• Exercise task
Copy out every line of the material below word for word.

• Listed entries
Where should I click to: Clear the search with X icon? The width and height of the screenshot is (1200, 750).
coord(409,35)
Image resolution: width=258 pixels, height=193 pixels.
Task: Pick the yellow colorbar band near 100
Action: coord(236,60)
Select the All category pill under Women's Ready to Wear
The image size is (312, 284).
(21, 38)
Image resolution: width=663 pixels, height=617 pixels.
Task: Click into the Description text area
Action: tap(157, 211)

• Answer in full
Where should I click to: Clear the search with X icon? The width and height of the screenshot is (1200, 750).
coord(409,35)
Image resolution: width=258 pixels, height=193 pixels.
Task: Pick the yellow colorbar band near 100
Action: coord(236,60)
Select the All category pill under Women's Ready to Wear
The image size is (312, 284).
(21, 38)
Image resolution: width=663 pixels, height=617 pixels.
Task: Click into the Description text area
Action: tap(157, 211)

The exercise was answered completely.